Dépossession, tactique et ontologie

L’état général des forces historiques est acculé à un état de pleine dépossession. Cet état correspond à un environnement qui maintient les forces historiques dans l’incapacité physique d’aller au contact. Seulement obligé à prendre des coups. La dépossession est le mode opératoire de l’Occident pour lui permettre de garder le monde sous son joug : approfondir la mutilation de la singularité des existences et leur condition de vie. Privés du partage de leur expérience, incapables de vivre une expérience de vérité, les dépossédés vivent la capture du rapport au temps et le ravage des conditions matérielles des formes de vie. La dépossession n’est pas une fin, elle est le point de départ du combat à mener, certes avec son lot de difficultés, selon la singularité du point de départ. Cet état ne doit plus paralyser, mais alimenter la rage contre nos adversaires, animer le besoin du monde. C’est un effort bien ardu, mais non vain, car il implique de sentir un autre rapport au monde, comme tentative de « réapprendre certains des arts de vivre qui se sont perdus » (E. P. Thompson, Temps, travail, capitalisme industriel). En somme, esquisser par-delà nos faiblesses des bifurcations capables de clairvoyance sur le monde et revenir ainsi sur la terre. Partir de la complexité de nos situations existentielles pour tisser des complicités et se faire polyglotte, partager d’âme à âme un air combatif et passionné. Sans cela, nous ne pourrons pas sortir de l’emprise de l’urgence que le gouvernement applique si bien. L’urgence comme technique opératoire contre-révolutionnaire classique de la « stratégie du choc » des néolibéraux. Macron et sa petite cour l’ont parfaitement compris, il faut que les mouvements sociaux restent des mouvements sociaux, que Philippe Martinez joue son petit rôle insignifiant. Que la manifestation reste une manifestation, avec son folklore et son impuissance tactique. Il ne faudrait surtout pas qu’une forme impure surgisse à la manière des « gilets jaunes ».

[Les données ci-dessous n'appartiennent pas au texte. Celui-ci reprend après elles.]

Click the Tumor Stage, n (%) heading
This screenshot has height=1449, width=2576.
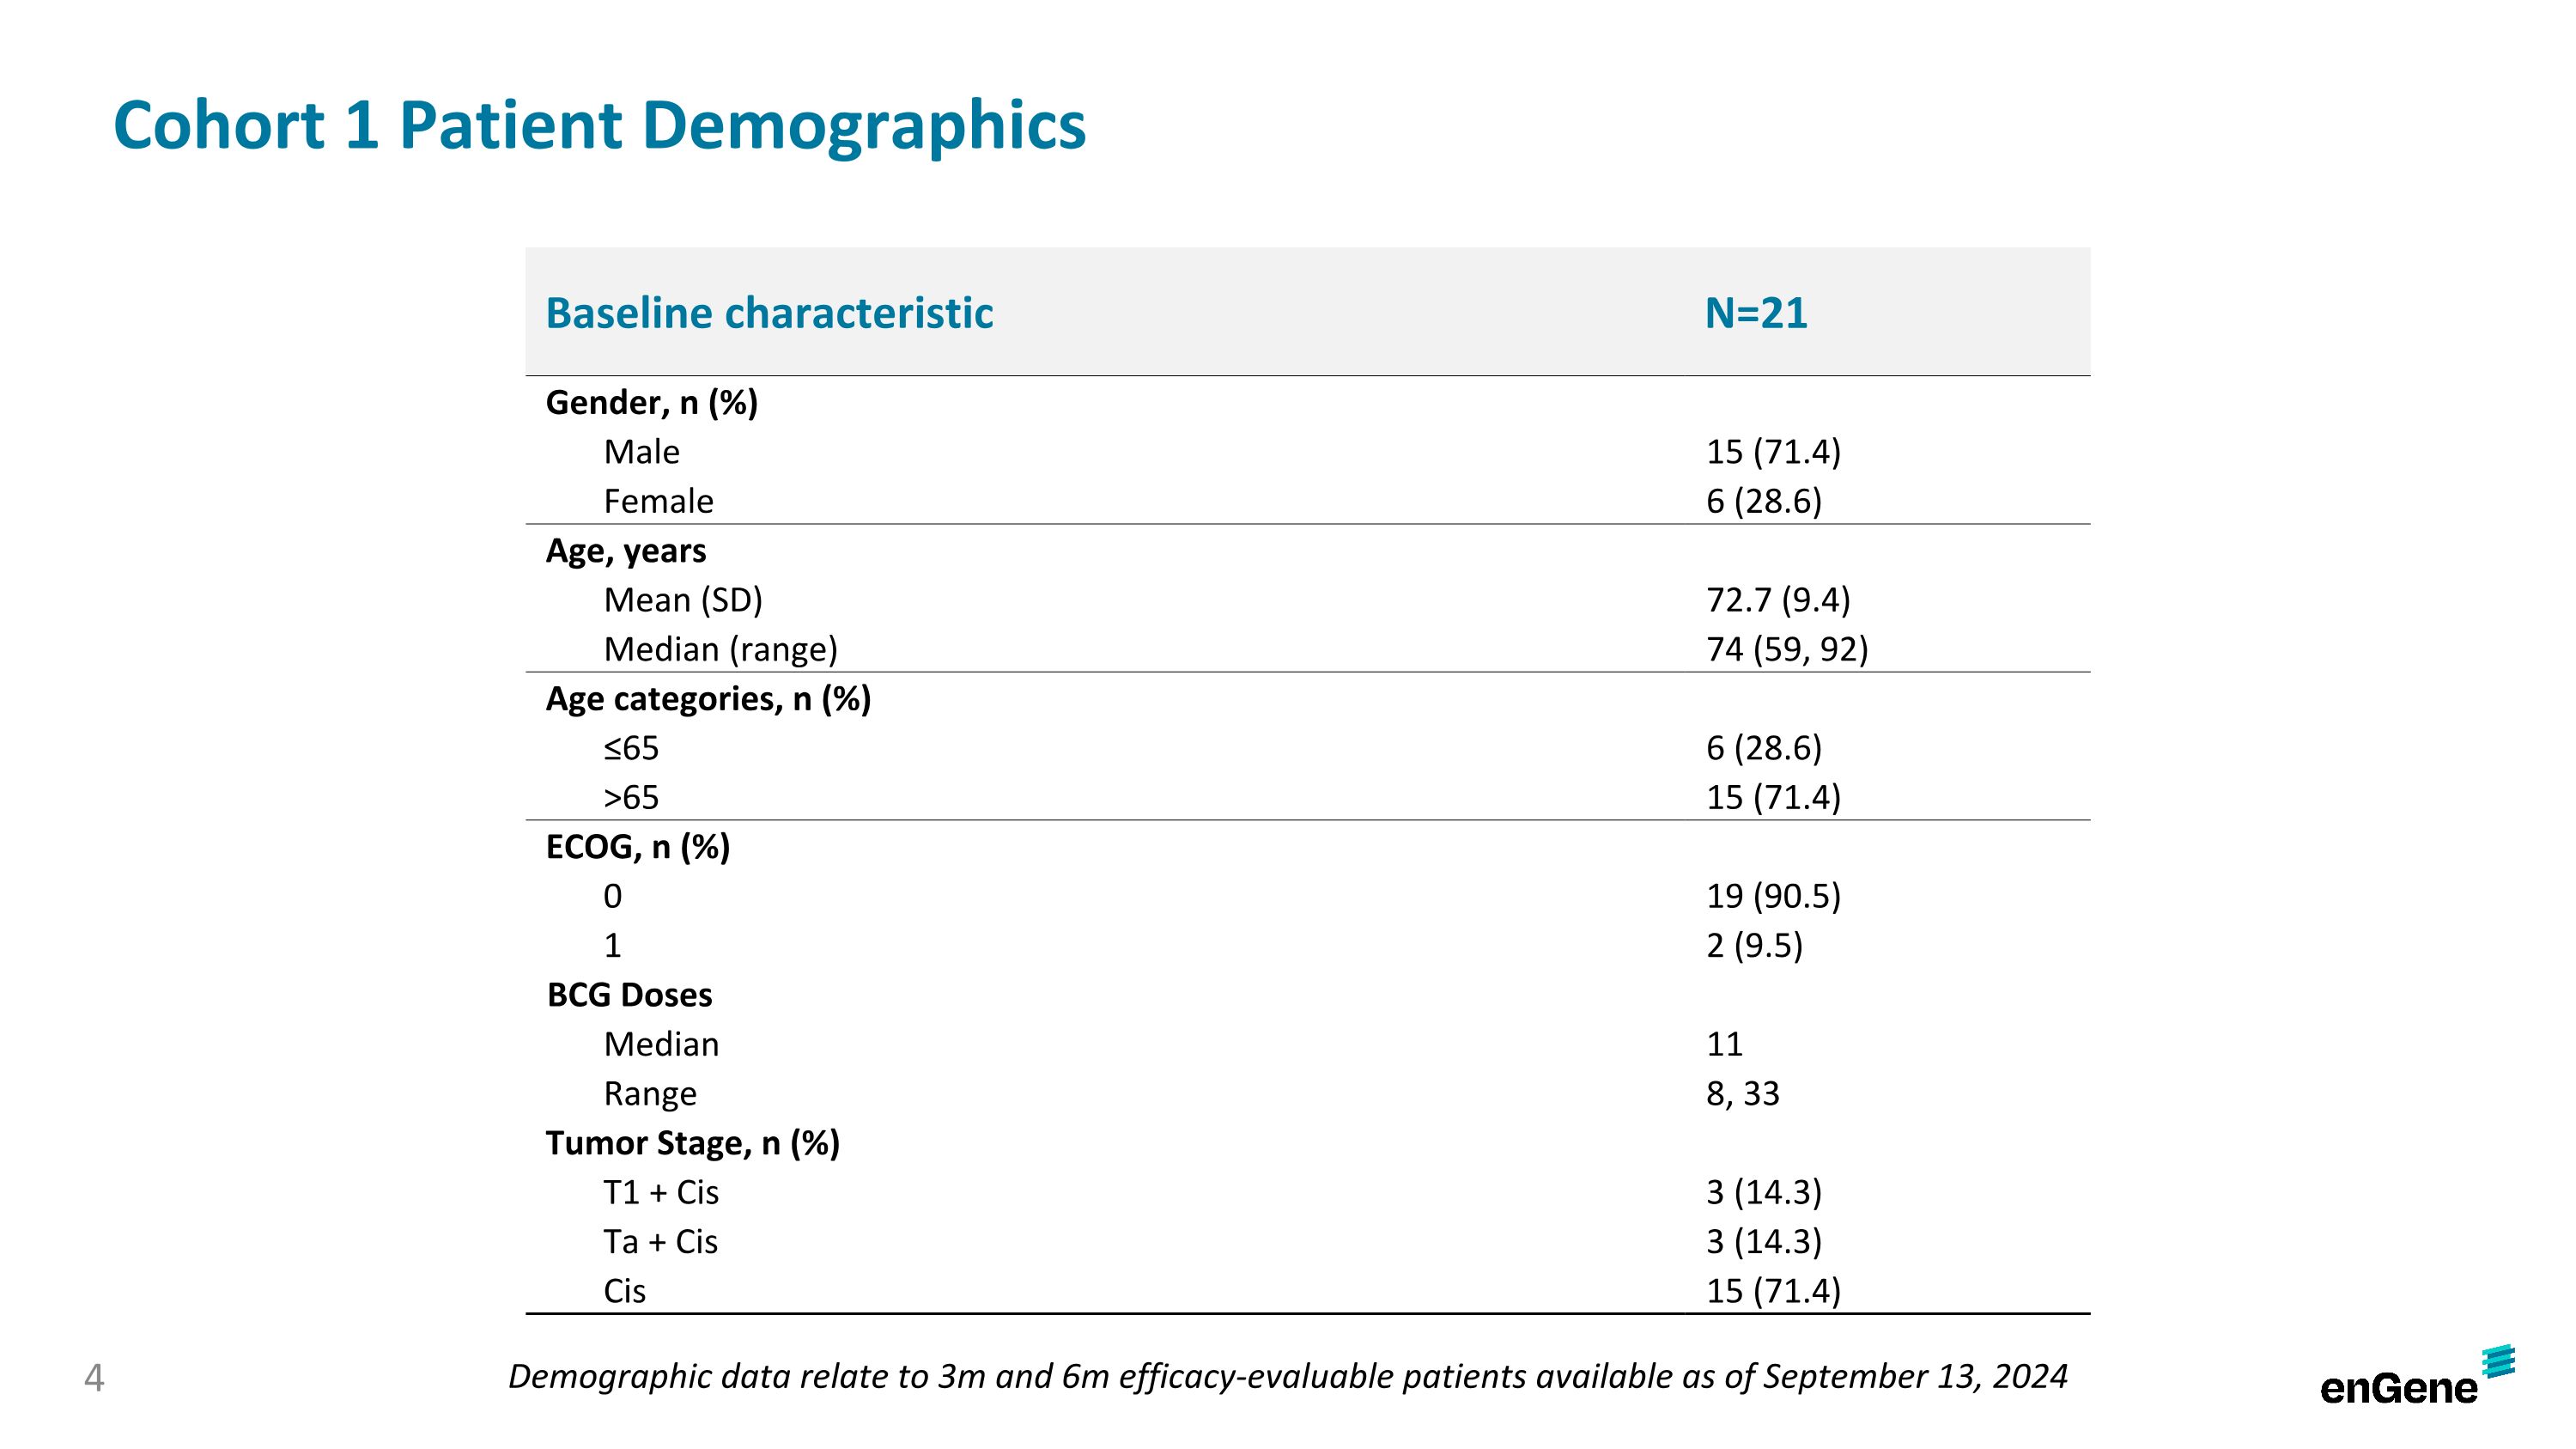692,1143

Chaque itération de la répétition comique du mouvement social nous ramène aux mêmes questions, sans que l’on arrive enfin à sortir de cette impuissance formelle. Comme une boucle perpétuelle qui nous verrait chaque fois échouer, incapables d’imaginer les possibilités de notre réussite depuis nos échecs stratégiques. Si l’on veut éviter que cette dépossession ne devienne encore un peu plus désespérance, une chose à tenter dans cette lutte des retraites serait de faire imploser le dispositif manifestation. Que la manifestation ne soit non plus un lieu, mais laisser libre court à un art de la métamorphose. Comme le disent les amis Gilles Deleuze et Félix Guattari, des « lignes de fuite, créatrices, un espace lisse de déplacement. […] Si la guérilla, la guerre de minorité, la guerre populaire et révolutionnaire sont conformes à l’essence, c’est parce qu’elles prennent la guerre comme objet d’autant plus nécessaire qu’il est seulement “supplémentaire” : elles ne peuvent faire la guerre qu’à condition de créer autre chose en même temps » (Gilles Deleuze et Félix Guattari, Mille plateaux). Le plan tactique n’est pas différent du plan ontologique.